For it goes without saying: a spirit of race-hate runs deep in the ranks of the outgoing president’s supporters. Among cops at the “protest”—many as revellers—those who are Black told of racist abuse from the crowd. Confederate flags and other wretched symbols were in no short supply, to say nothing of what have always been the xenophobic implications of a long-forgotten wall and the oh-so Great Again, that mythic time of purity. But there were also non-white people in among the horde, and many flew to Washington for reasons quite distant from the matter of race—however connected in the final analysis.

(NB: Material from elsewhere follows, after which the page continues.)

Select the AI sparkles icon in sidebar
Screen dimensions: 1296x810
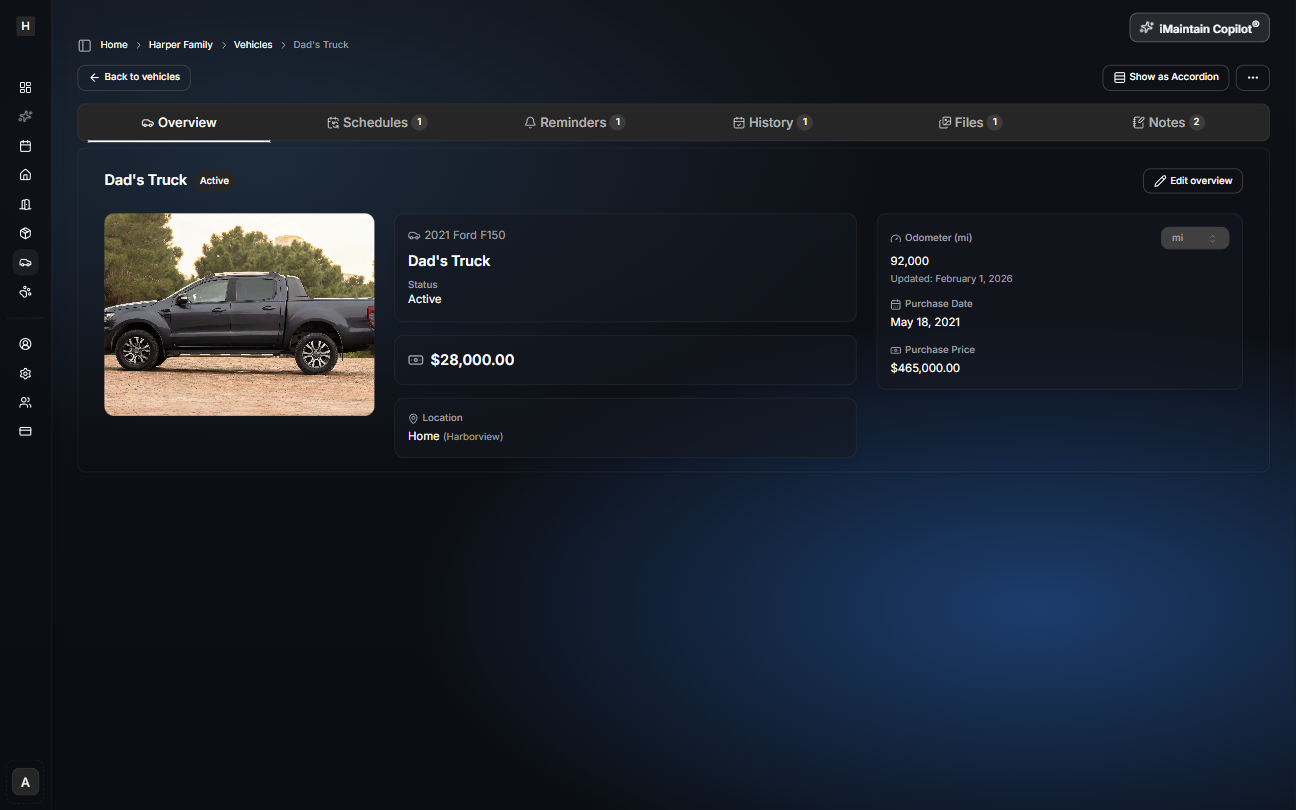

Without these “exceptions,” the event could not even have been what it was: a baffling tableau of vast incongruities.
In this respect too, then, the humourless tenor of liberal commentary helps account for its failure. It is as if the pundits’ reluctance to acknowledge the sheer, laughable incoherence of the rioters’ “cause” were a self-protective reflex long in the making. Its purpose, in the end, is to safeguard a threat to established power, whose menacing closeness excuses ever more of the same.
As comedy, the spectacle is neither more nor less real—it is just that its realness is part of the image, not somewhere behind or above. The scene consists not of “American democracy” under attack, but “American democracy” as it actually exists: an asymmetric struggle between the neoliberal state, with its various conservative and progressive elements, and a lumpen rabble of reactionary zealots. Hungry for a “storm” that would right all wrongs, the latter place their hopes in baroque prophecies found online and the messianic figure of Trump. For all involved, some exogenous force—Russian hackers or lizardmen—is always the problem; the solution is to root something out.
This has nothing to do with the passing of Reason or with “fake news” per se. As Richard Seymour puts it in his recent book, talk of the latter is itself reminiscent of conspiracy theory to the extent that it posits a “huge epistemological gap between the knowledgeable elect and a mass of deluded ‘sheeple.’” It also presupposes a bygone era of factual consensus, which must have come before our would-be arbiters spread lies that encouraged the invasion of Iraq, costing hundreds of thousands of lives. Facts, now as ever, are contested objects. The real question is why such psychotic beliefs as those of the Q-pilled have become so appealing in the first place. If these are the symptoms, then what’s the disease? A whole continent of alienation remains to be explored.
To see things comedically is not unserious. If both the new far right and the liberal centre crave symbols untouched by history—like “real Americans” and “presidential Presidents”—then an eye for the absurd is crucial in moments such as this, when lofty abstractions assume earthly form. Faced with a vision of America invading itself, the time is ripe to consider without piety the breakdown of an empire which has thwarted popular struggles for decades. Only genuine alternatives to this state of decrepitude can ward off even crueller self-parodies. Until then, unfortunately, the farce will go on.
Carson Hammond is a PhD candidate in English at the University of Toronto and a steward for CUPE local 3902.